---------- Excerpt

Previous head avatar methods have mostly relied on fixed explicit primitives (mesh, point) or implicit surfaces (Sign Distance Function) and volumetric neural radiance field, it challenging to strike a balance among high fidelity, training speed, and resource consumption. The recent popularity of hybrid field has brought novel representation, but is limited by relying on parameterization factors obtained through fixed mappings. We propose GaussianHead: an head avatar algorithm based on anisotropic 3D gaussian primitives. We leverage canonical gaussians to represent dynamic scenes. Using explicit "dynamic" tri-plane as an efficient container for parameterized head geometry, aligned well with factors in the underlying geometry and tri-plane, we obtain aligned canonical factors for the canonical gaussians. With a tiny MLP, factors are decoded into opacity and spherical harmonic coefficients of 3D gaussian primitives. Finally, we use efficient differentiable gaussian rasterizer for rendering. Our approach benefits significantly from our novel representation based on 3D gaussians, and the proper alignment transformation of underlying geometry structures and factors in tri-plane eliminates biases introduced by fixed mappings. Compared to state-of-the-art techniques, we achieve optimal visual results in tasks such as self-reconstruction, novel view synthesis, and cross-identity reenactment while maintaining high rendering efficiency (0.12s per frame). Even the pores around the nose are clearly visible in some cases. Code and additional video can be found on the project homepage.

--------------------
---------- Study material

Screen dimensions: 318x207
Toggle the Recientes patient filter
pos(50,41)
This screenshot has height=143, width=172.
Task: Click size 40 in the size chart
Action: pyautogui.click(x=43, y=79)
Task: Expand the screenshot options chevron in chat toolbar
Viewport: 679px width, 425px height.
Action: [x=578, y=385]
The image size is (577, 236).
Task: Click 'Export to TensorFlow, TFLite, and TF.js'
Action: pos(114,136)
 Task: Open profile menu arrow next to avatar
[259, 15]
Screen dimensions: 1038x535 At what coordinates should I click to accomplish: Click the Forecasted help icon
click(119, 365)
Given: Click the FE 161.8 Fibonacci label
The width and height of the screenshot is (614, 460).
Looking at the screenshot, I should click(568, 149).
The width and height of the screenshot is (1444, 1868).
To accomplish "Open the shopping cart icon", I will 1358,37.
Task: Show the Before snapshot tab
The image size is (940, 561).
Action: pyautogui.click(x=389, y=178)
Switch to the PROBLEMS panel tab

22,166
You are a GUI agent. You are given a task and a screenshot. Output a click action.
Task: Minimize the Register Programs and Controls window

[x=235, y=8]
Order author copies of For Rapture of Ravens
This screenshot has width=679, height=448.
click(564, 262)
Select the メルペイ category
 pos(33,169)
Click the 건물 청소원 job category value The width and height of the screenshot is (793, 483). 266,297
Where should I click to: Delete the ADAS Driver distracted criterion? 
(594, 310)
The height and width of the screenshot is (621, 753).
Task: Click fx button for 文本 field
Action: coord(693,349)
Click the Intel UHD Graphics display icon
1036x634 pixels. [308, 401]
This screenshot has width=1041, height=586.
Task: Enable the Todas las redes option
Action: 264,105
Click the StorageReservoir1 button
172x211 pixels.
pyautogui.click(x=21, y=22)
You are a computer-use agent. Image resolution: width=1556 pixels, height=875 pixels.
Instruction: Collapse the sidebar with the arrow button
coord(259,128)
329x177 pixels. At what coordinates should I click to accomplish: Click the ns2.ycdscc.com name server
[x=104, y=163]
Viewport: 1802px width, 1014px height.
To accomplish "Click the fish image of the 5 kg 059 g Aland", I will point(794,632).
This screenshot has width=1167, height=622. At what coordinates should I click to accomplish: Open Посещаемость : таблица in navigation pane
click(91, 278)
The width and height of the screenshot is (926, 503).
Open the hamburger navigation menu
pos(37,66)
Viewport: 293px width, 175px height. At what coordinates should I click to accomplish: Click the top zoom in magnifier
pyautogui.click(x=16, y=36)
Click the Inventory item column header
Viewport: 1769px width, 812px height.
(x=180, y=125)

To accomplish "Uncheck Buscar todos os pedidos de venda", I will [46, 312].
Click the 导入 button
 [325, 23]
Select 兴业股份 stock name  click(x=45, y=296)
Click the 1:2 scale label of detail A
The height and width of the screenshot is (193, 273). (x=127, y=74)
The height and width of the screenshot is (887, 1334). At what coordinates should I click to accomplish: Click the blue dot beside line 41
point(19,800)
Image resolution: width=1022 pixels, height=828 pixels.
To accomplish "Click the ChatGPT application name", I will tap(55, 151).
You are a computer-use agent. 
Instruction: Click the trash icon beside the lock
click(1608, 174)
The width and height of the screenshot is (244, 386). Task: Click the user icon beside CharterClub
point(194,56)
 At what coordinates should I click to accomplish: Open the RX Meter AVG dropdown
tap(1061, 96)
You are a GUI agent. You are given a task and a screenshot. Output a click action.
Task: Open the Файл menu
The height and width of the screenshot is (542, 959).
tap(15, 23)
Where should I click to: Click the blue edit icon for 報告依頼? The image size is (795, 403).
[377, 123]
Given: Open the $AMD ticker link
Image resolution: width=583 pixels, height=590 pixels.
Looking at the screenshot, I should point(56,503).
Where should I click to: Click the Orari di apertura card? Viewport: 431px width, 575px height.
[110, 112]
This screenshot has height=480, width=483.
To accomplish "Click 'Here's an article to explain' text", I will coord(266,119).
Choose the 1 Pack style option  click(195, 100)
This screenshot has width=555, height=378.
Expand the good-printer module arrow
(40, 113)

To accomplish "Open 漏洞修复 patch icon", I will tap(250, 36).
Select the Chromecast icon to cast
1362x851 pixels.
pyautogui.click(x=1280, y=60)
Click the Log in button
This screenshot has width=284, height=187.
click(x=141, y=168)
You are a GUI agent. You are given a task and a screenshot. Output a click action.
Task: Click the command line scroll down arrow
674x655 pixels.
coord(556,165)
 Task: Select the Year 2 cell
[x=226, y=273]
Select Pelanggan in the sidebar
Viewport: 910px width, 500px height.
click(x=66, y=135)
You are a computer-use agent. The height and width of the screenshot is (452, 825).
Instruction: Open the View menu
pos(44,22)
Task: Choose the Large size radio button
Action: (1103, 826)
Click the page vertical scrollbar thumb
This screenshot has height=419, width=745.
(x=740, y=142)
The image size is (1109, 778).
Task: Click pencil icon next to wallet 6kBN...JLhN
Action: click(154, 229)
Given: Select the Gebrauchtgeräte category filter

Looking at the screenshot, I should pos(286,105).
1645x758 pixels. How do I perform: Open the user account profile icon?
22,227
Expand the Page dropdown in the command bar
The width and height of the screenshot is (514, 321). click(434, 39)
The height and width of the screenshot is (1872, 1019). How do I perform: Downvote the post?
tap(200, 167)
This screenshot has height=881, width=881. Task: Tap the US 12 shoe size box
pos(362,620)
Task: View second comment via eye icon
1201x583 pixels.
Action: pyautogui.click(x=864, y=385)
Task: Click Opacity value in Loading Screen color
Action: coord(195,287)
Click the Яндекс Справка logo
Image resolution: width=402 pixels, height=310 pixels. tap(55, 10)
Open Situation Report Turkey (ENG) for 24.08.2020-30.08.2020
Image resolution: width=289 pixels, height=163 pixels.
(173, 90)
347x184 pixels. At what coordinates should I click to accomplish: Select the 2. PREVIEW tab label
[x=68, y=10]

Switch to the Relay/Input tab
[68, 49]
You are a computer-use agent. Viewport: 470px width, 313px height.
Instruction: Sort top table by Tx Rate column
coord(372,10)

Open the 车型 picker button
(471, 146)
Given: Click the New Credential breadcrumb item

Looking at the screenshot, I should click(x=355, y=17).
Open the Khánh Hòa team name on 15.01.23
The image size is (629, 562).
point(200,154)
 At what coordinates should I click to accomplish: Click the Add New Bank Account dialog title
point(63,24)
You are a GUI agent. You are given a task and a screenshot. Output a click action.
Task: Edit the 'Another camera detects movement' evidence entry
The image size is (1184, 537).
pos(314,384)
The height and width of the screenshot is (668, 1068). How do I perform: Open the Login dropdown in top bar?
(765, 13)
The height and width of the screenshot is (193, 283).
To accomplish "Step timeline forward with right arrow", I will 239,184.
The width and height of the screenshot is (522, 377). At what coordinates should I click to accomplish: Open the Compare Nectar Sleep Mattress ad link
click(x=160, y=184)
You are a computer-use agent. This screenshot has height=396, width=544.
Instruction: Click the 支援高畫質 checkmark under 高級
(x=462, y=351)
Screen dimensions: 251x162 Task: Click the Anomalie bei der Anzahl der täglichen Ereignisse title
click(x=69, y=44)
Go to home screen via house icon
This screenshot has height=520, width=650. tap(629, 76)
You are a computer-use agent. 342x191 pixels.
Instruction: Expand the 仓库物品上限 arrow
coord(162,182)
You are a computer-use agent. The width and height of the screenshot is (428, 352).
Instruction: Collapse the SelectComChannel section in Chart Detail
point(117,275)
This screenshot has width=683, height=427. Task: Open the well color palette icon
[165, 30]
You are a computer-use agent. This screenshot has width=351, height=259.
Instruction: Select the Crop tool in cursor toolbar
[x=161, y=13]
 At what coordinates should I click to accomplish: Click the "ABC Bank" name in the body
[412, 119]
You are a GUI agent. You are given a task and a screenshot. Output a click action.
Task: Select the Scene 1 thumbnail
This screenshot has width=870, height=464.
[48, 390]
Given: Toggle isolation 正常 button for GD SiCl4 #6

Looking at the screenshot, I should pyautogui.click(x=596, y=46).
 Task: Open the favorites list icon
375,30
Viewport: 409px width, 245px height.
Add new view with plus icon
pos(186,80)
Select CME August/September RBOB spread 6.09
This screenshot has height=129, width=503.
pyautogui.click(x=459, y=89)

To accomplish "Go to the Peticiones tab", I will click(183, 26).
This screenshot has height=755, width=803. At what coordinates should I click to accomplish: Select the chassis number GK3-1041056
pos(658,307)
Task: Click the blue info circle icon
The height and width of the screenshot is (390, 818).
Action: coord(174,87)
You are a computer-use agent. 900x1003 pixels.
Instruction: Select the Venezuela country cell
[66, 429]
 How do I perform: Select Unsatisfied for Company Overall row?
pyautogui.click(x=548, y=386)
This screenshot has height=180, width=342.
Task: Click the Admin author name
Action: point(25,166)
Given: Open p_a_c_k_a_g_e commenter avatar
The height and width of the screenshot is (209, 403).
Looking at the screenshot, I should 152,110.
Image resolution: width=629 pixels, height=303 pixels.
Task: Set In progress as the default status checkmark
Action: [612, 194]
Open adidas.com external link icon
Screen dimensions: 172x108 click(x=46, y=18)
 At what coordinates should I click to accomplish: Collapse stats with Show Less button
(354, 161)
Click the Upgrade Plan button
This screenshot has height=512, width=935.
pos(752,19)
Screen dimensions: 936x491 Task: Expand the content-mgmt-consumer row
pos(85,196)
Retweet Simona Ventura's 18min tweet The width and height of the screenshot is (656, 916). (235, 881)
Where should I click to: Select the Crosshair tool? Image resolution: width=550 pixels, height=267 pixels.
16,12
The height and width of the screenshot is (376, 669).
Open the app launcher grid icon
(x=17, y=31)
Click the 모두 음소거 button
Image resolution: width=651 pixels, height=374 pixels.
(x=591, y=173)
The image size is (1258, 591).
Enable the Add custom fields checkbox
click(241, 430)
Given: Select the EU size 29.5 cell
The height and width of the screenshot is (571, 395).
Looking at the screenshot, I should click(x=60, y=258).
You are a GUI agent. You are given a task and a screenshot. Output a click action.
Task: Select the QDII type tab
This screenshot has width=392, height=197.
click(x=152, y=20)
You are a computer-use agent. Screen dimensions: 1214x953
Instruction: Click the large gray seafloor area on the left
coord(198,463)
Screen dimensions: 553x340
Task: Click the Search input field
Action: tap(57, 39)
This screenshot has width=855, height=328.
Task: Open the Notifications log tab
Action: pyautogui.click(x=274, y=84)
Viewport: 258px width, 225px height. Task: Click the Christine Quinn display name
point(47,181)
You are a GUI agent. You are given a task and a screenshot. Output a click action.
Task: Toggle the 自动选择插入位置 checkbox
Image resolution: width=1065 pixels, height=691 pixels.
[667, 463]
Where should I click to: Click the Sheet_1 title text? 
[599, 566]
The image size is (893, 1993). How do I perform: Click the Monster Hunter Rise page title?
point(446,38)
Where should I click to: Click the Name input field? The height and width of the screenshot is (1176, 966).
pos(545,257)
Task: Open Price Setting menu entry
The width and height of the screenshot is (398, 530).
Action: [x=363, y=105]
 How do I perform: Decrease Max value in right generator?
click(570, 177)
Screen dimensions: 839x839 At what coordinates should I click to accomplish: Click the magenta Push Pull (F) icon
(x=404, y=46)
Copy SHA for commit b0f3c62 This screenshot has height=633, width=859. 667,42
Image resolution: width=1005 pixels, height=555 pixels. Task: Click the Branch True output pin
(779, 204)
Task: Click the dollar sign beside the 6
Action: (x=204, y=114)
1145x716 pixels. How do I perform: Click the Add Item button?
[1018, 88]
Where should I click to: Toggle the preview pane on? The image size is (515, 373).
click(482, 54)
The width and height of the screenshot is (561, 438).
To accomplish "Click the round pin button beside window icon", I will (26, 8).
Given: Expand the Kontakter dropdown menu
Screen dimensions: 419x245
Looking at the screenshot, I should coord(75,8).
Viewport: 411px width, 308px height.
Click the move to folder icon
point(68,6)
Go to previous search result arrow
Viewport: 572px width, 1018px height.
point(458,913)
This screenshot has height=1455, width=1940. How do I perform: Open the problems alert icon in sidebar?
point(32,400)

--------------------

(Task brief)
According to the excerpt on GaussianHead, why is the recent hybrid field representation limited, and how does the proposed approach address that limitation?

(Reply to the task)
The hybrid field representation is limited because it relies on parameterization factors obtained through fixed mappings. GaussianHead addresses this with a proper alignment transformation of the underlying geometry structures and the factors in the tri-plane, which eliminates the biases introduced by fixed mappings.